• **WHAT YOU NEED TO DO**: In the data below, how many lines include the word "drive"? Give only the number.
-------- DATA EXCERPTS --------
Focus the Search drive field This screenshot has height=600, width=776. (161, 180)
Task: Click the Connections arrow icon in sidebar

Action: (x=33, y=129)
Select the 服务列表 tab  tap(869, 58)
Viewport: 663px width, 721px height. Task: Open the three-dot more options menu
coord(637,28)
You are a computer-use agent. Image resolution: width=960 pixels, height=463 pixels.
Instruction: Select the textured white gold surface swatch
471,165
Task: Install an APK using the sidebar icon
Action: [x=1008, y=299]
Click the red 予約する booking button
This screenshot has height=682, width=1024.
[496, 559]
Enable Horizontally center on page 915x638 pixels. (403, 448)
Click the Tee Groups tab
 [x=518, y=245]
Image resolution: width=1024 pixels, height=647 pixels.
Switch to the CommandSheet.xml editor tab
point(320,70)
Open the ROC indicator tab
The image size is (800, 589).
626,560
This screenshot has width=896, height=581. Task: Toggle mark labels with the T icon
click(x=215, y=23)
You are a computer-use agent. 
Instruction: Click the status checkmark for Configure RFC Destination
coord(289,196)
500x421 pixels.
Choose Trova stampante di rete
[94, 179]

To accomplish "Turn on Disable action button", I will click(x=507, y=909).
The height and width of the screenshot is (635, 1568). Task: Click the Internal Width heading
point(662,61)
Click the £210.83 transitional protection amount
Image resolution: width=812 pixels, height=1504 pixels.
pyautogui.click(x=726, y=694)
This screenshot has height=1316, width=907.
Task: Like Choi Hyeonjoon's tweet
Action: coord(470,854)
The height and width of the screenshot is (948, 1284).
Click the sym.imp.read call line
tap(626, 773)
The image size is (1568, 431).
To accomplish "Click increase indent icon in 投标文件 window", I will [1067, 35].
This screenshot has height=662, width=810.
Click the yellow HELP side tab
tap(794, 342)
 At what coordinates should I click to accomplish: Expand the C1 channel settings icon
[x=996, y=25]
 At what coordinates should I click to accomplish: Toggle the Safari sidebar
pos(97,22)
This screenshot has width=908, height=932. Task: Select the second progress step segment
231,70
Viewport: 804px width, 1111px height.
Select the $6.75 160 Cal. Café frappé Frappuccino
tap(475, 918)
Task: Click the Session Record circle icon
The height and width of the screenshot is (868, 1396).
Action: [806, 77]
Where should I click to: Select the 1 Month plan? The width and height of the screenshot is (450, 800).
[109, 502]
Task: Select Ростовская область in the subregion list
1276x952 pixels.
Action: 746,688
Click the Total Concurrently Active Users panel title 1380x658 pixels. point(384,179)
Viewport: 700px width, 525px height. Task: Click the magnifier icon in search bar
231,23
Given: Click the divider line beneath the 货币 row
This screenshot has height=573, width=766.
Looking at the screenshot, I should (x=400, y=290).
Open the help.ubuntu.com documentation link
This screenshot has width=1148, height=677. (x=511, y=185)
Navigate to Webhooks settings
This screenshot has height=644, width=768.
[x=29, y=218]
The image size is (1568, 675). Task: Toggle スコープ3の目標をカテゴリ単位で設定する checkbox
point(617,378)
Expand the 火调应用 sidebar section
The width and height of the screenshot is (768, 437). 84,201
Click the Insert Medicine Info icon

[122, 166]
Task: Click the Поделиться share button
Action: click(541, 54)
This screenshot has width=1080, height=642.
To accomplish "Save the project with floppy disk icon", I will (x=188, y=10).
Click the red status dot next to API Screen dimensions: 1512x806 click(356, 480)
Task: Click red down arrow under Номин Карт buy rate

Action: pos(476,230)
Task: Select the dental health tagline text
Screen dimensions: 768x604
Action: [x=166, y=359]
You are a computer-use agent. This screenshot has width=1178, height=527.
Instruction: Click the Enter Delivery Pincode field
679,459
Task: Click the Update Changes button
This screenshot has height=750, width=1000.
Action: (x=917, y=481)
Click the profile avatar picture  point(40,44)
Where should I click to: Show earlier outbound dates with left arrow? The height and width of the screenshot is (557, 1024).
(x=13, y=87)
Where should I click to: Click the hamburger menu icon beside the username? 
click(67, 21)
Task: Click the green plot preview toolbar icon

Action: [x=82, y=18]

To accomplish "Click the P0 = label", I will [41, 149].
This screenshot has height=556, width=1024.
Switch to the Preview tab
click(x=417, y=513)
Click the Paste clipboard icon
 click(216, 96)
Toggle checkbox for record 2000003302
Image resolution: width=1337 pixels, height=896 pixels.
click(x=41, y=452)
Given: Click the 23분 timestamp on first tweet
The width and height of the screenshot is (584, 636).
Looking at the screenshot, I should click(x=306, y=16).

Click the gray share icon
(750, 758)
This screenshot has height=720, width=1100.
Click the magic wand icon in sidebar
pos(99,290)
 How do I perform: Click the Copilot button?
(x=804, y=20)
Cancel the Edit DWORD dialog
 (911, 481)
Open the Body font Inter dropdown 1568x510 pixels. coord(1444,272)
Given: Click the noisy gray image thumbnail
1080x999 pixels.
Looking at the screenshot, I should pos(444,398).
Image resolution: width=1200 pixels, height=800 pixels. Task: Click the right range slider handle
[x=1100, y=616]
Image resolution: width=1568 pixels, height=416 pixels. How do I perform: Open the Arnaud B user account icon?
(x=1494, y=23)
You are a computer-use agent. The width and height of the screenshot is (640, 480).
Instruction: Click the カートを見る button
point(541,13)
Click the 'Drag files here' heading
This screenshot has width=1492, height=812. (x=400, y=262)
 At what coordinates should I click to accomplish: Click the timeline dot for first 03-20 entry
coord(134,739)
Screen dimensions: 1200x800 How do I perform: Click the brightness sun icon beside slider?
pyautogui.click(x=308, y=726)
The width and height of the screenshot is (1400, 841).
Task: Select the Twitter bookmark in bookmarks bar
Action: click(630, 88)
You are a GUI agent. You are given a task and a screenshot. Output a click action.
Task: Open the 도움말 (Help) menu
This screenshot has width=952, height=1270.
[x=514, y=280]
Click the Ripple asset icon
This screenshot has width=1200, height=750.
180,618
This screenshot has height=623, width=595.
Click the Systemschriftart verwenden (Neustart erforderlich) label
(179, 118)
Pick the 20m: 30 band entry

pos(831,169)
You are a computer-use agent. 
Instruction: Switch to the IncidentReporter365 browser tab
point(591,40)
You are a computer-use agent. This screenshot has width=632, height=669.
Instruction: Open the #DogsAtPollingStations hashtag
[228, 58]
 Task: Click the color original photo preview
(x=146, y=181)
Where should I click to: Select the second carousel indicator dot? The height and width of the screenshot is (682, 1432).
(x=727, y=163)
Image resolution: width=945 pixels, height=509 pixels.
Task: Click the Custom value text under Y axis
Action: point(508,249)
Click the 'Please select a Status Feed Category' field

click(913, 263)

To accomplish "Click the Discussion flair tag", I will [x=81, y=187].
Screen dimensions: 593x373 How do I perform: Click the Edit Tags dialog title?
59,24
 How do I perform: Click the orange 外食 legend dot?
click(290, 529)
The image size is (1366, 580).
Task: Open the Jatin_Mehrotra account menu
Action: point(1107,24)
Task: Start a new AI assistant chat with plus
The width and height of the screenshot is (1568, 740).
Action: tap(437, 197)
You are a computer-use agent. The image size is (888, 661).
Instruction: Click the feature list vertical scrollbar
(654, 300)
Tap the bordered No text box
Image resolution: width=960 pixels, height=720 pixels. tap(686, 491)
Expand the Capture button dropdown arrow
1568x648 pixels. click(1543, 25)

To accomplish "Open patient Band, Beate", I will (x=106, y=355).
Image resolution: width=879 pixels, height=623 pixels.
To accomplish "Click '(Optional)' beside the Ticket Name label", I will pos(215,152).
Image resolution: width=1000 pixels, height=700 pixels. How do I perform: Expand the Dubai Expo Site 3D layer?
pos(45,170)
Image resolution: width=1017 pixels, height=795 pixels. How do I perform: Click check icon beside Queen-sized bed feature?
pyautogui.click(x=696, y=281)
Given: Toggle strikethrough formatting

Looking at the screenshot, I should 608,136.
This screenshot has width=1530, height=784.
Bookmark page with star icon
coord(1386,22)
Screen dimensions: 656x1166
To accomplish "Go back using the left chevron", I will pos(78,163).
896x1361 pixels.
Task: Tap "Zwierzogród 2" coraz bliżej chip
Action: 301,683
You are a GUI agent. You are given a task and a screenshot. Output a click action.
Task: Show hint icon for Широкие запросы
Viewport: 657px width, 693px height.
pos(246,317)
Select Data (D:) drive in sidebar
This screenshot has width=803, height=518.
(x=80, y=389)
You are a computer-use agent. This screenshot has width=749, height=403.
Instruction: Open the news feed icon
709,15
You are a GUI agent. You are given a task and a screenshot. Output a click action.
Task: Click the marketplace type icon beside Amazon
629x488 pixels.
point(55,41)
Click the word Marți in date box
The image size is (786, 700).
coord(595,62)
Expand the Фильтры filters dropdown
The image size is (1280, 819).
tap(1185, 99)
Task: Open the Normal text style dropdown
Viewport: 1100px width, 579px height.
--------
• **SOLUTION**: 2